Even Dr. Kenneth Cooper, the founder of aerobics, recently admitted that he was WRONG about cardio. In his latest book, he said there is “no correlation between ‘aerobic’ endurance performance and healthy, longevity or protection against heart disease.”
You’ve been LIED to…
And this lie has put your health in jeopardy.
If you don’t want to suffer the same fate as Jim Fixx, then you need to pay close attention now.
Your life is at risk.
You see, cardio overworks your heart and can lead to death by massive heart attack, all because your body has not evolved to handle long, slow and boring cardio.

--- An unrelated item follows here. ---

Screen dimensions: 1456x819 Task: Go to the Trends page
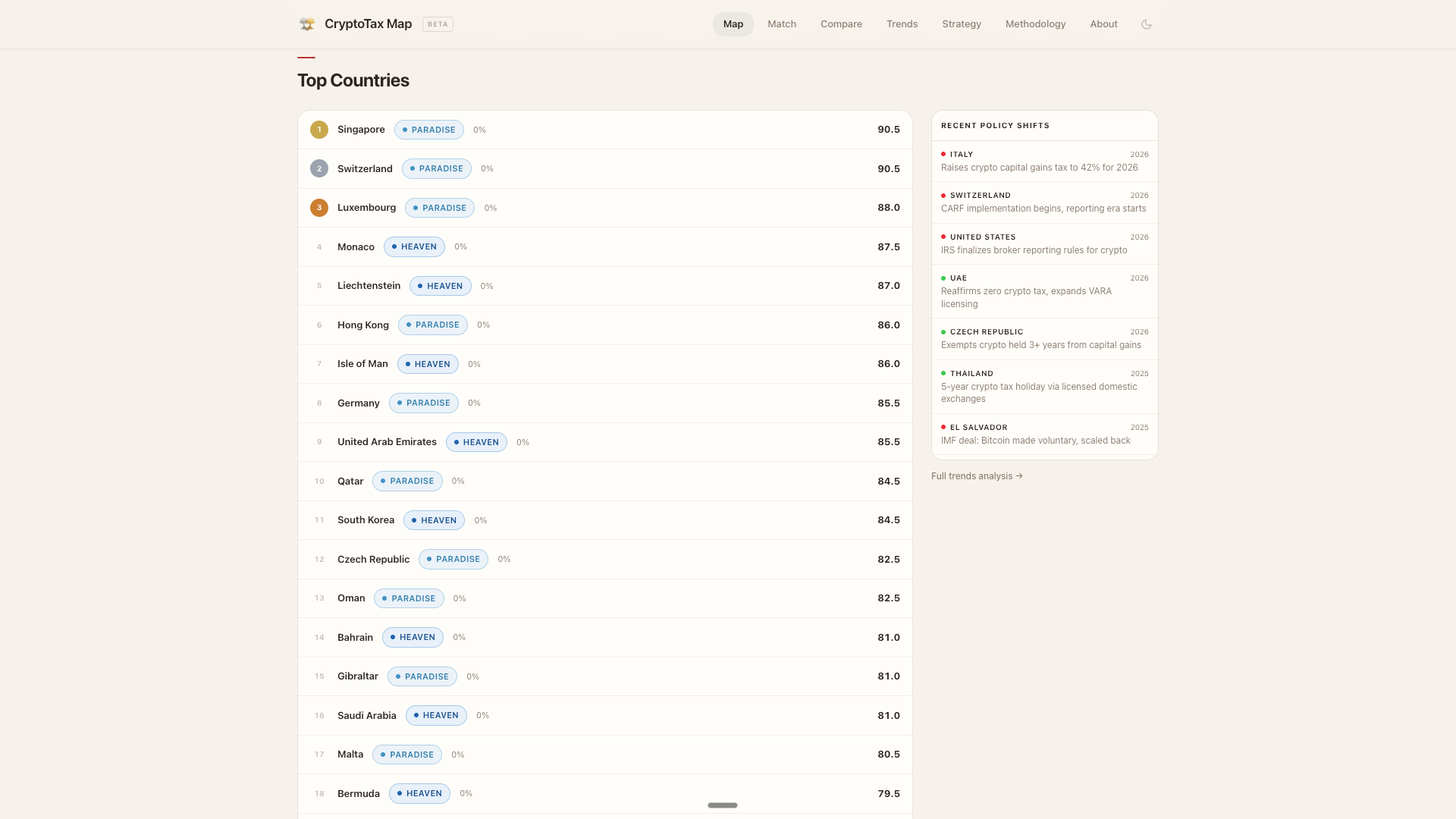click(x=902, y=24)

The man who ran the first marathon, the Greek soldier Pheidippides, dropped dead as he arrived in Athens with news of victory. We weren’t meant to run marathons.
You’ve heard about young, seemingly healthy marathon runners suddenly dying during their races. And yet people still run to “be healthy.”
That’s crazy right?
Take Normann Stadler for example. Stadler was a previous Ironman winner and serious cardio enthusiast. In 2011, he underwent emergency surgery to repair an enormous aortic aneurysm. He had ruined his heart by doing too much cardio.
John Mandrola, a heart doctor, said “Studies have shown elevated levels of coronary plaque in serial marathoners – a problem that rigorous exercise theoretically could cause. Heart disease comes from inflammation and if you’re constantly, chronically inflaming yourself, never letting your body heal, why wouldn’t there be a relationship between over exercise and heart disease?”
Kelly Barrett, a 43 year old mother of 3 suffered from cardiac arrest during the Chicago Marathon. She died a few days later.
Carlos Jose Gomes of Brazil collapsed shortly after finishing the New York City Marathon. Cause of death? Heart attack.
Ryan Shay, an Olympic Marathon hopeful, died suddenly during the early stages of the Olympic Trials Marathon in New York City.
Dr. Matthew Hardy, age 50, died after running the New York City Marathon.
And those are just a few of the people that cardio has killed in recent years.
This saddens and frustrates me because these deaths were completely avoidable.
So not only does cardio damage your heart, it also wrecks your joints.
When running, did you know that every time your foot hits the treadmill it experiences 3 times your bodyweight in impact stress?
That means that if you weigh 200 pounds, every stride you take puts 600 pounds of pressure on your legs and back.
What do you think happens next?
Your joints aren’t used to having 600 pounds of pressure on them. Your cartilage breaks down and you get searing pain in your knees, hips, ankles, feet and back.
Every single step sends a shockwave through your entire lower body which can cripple you. You’ve seen former runners suffer and limp along. They need knee replacements at 45 or have chronic overuse injuries that prevent them from walking without pain.
Do you want that?
Cardio is a recipe for being crippled – or dead – in middle age. Yet the fitness industry still tries to convince you that doing this dangerous activity is good for your health.
Did you know that the 2nd most common cause of baby boomer doctor visits are sport’s related injuries? As people get older, the consequences of their cardio come back to bite them in the butt. Dr. Nicholas DiNubile, an orthopedic surgeon at the University of Pennsylvania Hospital even gave it a catchy name: “Boomeritis.”
He also said: “Baby boomers are falling apart – developing tendinitis, bursitis, arthritis.”
You could end up spending your “golden years” shuffling around in a walker and look ancient before your time.
I don’t even need to tell you how expensive orthopedic surgery can be. Your cardio could cost you hundreds of thousands of dollars in surgery, rehabilitation and job loss because you can’t work anymore.
And that’s if a heart attack from cardio doesn’t kill you first.